TEXTE.
Garde alternée et domicile des parents.

 

 

 

Garde alternée et domicile des parents : la garde des enfants.

 

Sommaire

1. La mise en place de la garde alternée.

2. Les faits.

3. Les solutions retenues en jurisprudence.

4. Garde alternée et souhait de l’enfant.

 

Comment mettre en place une telle mesure ?

1. La mise en place de la garde alternée.

 

La garde alternée est un mode de fixation de la résidence des enfants mineurs.

La garde alternée suppose que les parents vivent à proximité l’un de l’autre.

Voyons cela à partir d’un exemple concret.

Le Juge aux Affaires Familiales du Tribunal de Grande Instance de Strasbourg a rendu une décision intéressante en date du 07 mars 2016.

Celui-ci a tranché une question  de résidence des enfants mineurs en ne tenant compte que de leur seul intérêt après avoir pourtant ordonné leur audition et passé outre la volonté exprimée par ces enfants.

 

Le cas concret ;

2. Les faits.

Les parties s’étaient mariées en 1997 à Strasbourg.

Deux enfants étaient issus de cette union, âgés respectivement de 15 et 11 ans au moment du conflit.

En 2012, le Tribunal de Grande Instance de BOURG-EN-BRESSE prononce le divorce.

ÉNONCÉ.
Recopiez tel quel le passage du texte sur la garde alternée qui va de « Garde alternée et domicile des parents : la » jusqu'à « retenues en jurisprudence. » inclus.

LIGNES DE DONNÉES.

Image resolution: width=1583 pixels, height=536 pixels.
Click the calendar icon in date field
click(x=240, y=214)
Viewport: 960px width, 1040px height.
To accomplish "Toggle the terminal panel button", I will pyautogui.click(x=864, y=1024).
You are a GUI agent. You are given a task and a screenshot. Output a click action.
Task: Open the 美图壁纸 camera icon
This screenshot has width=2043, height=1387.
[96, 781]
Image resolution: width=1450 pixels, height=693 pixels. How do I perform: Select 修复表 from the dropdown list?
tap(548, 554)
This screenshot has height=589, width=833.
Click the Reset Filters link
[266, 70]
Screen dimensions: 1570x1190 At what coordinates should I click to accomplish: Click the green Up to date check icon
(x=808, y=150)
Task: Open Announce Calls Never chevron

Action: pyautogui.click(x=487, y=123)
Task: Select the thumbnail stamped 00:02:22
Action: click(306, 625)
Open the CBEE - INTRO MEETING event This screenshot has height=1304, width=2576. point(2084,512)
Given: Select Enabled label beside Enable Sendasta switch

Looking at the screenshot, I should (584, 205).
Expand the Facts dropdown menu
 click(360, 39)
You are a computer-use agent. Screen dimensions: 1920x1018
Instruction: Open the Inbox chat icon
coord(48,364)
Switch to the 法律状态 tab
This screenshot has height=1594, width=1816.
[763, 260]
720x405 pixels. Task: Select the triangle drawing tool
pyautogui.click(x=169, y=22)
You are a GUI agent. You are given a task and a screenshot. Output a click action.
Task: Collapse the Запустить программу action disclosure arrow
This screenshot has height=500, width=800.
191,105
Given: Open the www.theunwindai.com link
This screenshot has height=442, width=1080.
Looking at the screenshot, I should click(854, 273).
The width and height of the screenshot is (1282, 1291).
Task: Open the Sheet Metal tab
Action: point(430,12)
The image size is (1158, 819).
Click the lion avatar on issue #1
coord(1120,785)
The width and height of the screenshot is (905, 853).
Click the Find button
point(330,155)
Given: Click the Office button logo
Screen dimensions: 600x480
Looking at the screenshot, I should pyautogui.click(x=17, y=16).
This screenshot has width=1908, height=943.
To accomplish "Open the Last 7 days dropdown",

RÉPONSE.
Garde alternée et domicile des parents : la garde des enfants.

 

Sommaire

1. La mise en place de la garde alternée.

2. Les faits.

3. Les solutions retenues en jurisprudence.